Lets start with reading and creating todos
package main
import (
"fmt"
"log"
"net/http"
)
func Logger(next http.Handler) http.Handler {
return http.HandlerFunc(func(w http.ResponseWriter, r *http.Request) {
requestPath := r.URL.Path
log.Println(r.Method, requestPath)
next.ServeHTTP(w, r)
})
}
type Todo struct {
Task string
Done bool
}
func NewTodo(task string) Todo {
return Todo{
Task: task,
Done: false,
}
}
func main() {
todos := []Todo{}
todos = append(todos, NewTodo("make slides"))
todos = append(todos, NewTodo("do laundry"))

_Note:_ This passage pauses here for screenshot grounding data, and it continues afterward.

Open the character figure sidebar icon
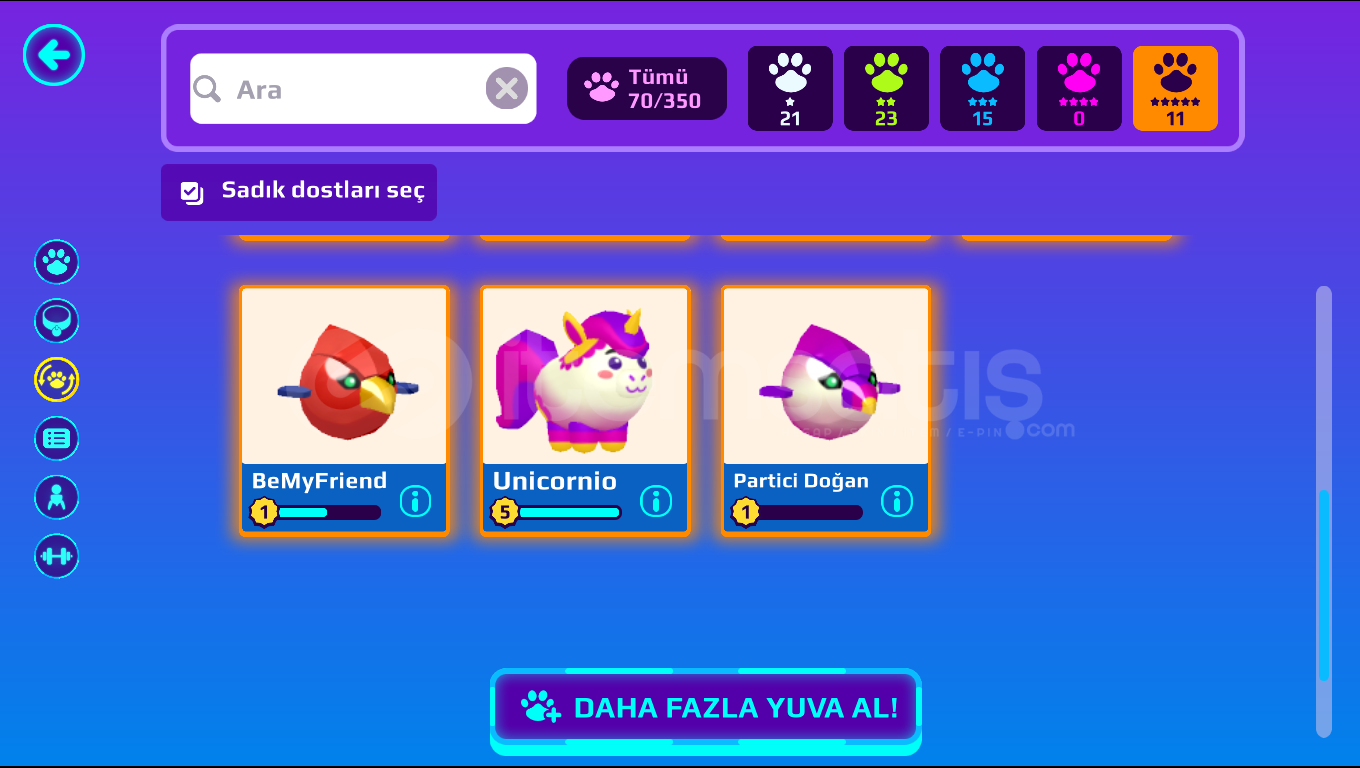Screen dimensions: 1360x768 [x=57, y=498]
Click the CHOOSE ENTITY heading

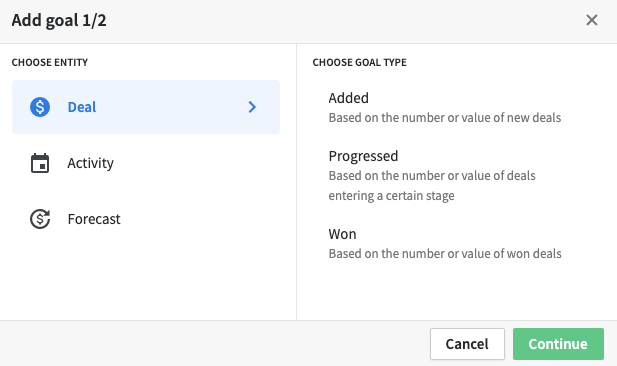50,63
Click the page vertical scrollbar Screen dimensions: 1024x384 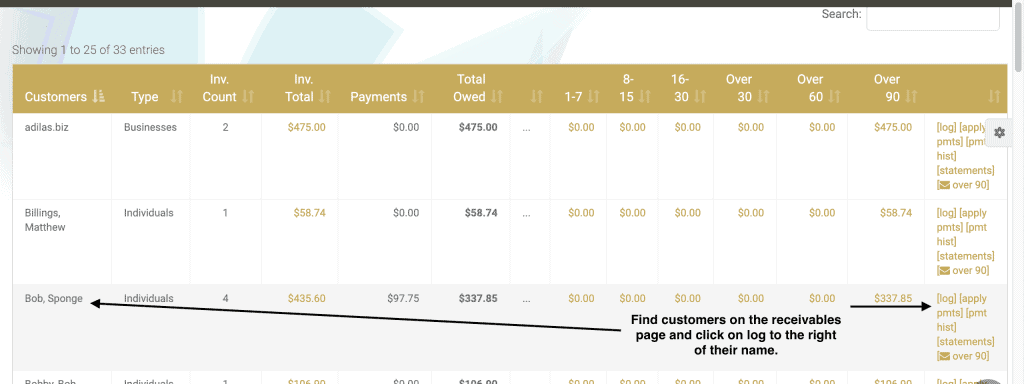coord(1019,196)
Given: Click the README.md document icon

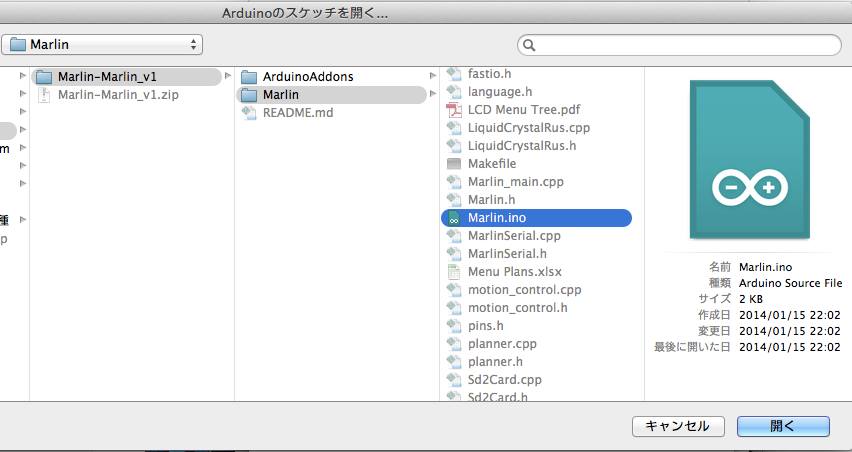Looking at the screenshot, I should click(248, 113).
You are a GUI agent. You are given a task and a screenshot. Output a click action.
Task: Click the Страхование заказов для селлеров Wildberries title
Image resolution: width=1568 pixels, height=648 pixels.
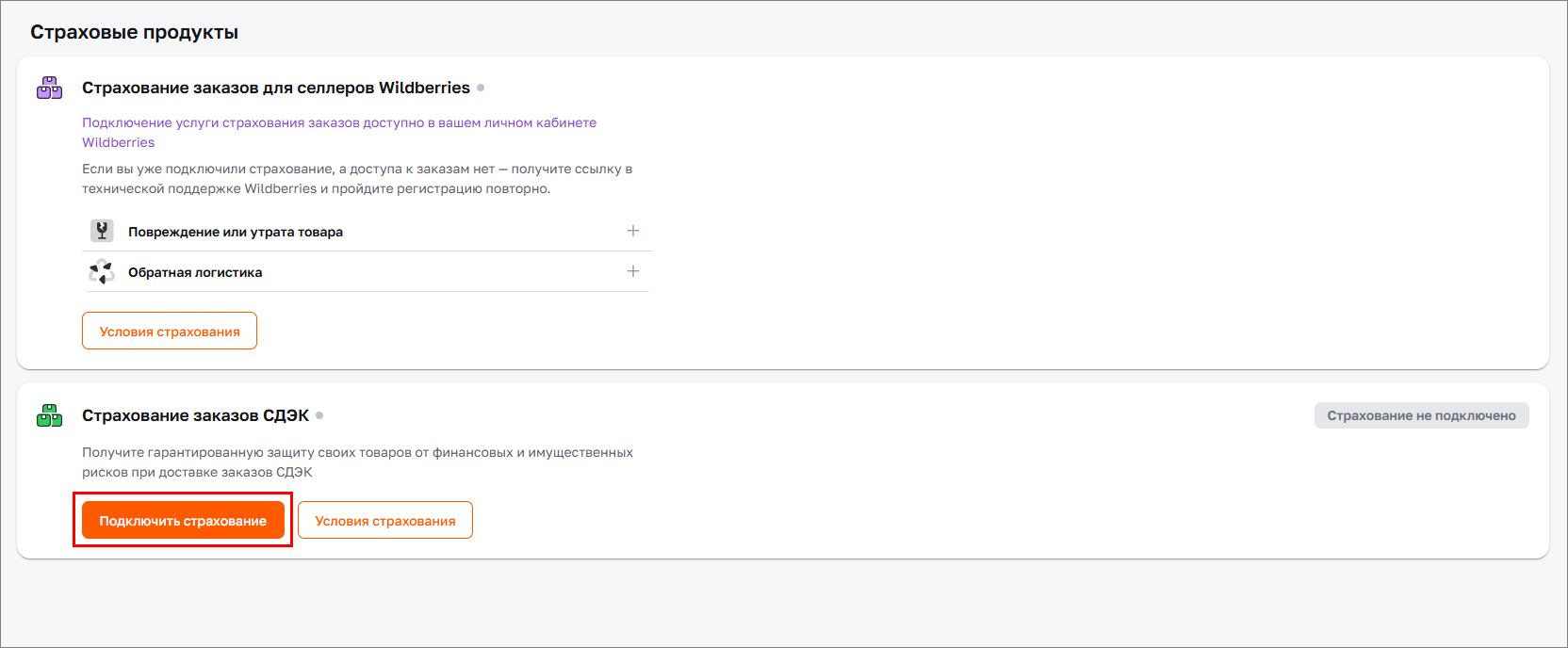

router := http.NewServeMux()
router.HandleFunc("GET /api/todo", func(w http.ResponseWriter, r *http.Request) {
fmt.Fprintf(w, "%+v\n", todos) // + to print struct field names
})
router.HandleFunc("POST /api/todo", func(w http.ResponseWriter, r *http.Request) {
err := r.ParseForm()
if err != nil {
http.Error(w, "bad formdata", 400)
return
}
task := r.Form.Get("task")
todos = append(todos, NewTodo(task))
w.WriteHeader(201)
fmt.Fprintf(w, "%+v\n", todos) // + to print struct field names
})
server := http.Server{
Addr: "127.0.0.1:8080",
Handler: Logger(router),
}
log.Println("Starting server on port http://127.0.0.1:8080")
server.ListenAndServe()
}
curl http://localhost:8080/api/todo
curl -X POST -H "Content-Type: application/x-www-form-urlencoded" -d "task=hi" http://localhost:8080/api/todo
curl http://localhost:8080/api/todo
Ok, now lets handle updating and deleting. If we want to change a todos Done
field from false
to true
, we don't have a way of addressing a specific todo item. One way is to assign an ID to each todo item when it is created.